WHAT IS NEEDED ▸ Please give, exactly as they appear below, the line with "At what coordinates should I click to accomplish: Open the 产品详情" and every line after it through the final one, and nothing else.
### WORKING DATA ###
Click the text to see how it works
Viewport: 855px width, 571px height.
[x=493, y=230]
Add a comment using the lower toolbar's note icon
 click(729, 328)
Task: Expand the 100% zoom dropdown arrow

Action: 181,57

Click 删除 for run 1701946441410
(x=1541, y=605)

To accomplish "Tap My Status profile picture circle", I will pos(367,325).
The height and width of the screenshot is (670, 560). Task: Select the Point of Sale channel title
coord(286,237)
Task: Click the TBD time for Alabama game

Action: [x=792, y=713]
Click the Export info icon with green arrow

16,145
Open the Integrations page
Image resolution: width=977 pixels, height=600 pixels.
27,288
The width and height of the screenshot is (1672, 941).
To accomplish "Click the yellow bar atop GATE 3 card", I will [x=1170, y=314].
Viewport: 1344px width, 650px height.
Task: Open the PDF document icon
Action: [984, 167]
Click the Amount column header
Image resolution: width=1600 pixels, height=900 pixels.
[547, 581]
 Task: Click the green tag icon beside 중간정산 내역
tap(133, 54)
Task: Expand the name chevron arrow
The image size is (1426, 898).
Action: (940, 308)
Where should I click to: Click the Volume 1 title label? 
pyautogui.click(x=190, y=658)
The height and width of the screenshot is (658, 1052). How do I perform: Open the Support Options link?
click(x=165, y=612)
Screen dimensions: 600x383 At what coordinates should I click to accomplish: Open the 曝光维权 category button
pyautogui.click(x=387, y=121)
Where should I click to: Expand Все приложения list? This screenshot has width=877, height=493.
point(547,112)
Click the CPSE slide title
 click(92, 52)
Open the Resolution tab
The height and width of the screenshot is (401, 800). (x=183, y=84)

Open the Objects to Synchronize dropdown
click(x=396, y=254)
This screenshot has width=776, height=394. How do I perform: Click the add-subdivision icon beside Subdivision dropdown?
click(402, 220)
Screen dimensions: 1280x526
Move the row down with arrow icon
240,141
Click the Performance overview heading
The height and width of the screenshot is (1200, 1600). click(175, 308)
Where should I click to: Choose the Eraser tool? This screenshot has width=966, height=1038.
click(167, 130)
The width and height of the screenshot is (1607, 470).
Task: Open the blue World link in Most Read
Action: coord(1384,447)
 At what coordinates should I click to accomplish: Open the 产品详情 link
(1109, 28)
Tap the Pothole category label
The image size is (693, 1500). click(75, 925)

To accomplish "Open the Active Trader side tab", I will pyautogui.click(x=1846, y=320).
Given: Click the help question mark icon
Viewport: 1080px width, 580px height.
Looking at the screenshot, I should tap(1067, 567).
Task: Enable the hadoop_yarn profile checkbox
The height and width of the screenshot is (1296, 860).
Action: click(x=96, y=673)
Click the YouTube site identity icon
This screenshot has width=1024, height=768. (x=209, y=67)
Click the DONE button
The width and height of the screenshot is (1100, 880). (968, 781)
###
WRITTEN SOLUTION ▸
 At what coordinates should I click to accomplish: Open the 产品详情 link
(1109, 28)
Tap the Pothole category label
The image size is (693, 1500). click(75, 925)

To accomplish "Open the Active Trader side tab", I will pyautogui.click(x=1846, y=320).
Given: Click the help question mark icon
Viewport: 1080px width, 580px height.
Looking at the screenshot, I should tap(1067, 567).
Task: Enable the hadoop_yarn profile checkbox
The height and width of the screenshot is (1296, 860).
Action: click(x=96, y=673)
Click the YouTube site identity icon
This screenshot has width=1024, height=768. (x=209, y=67)
Click the DONE button
The width and height of the screenshot is (1100, 880). (968, 781)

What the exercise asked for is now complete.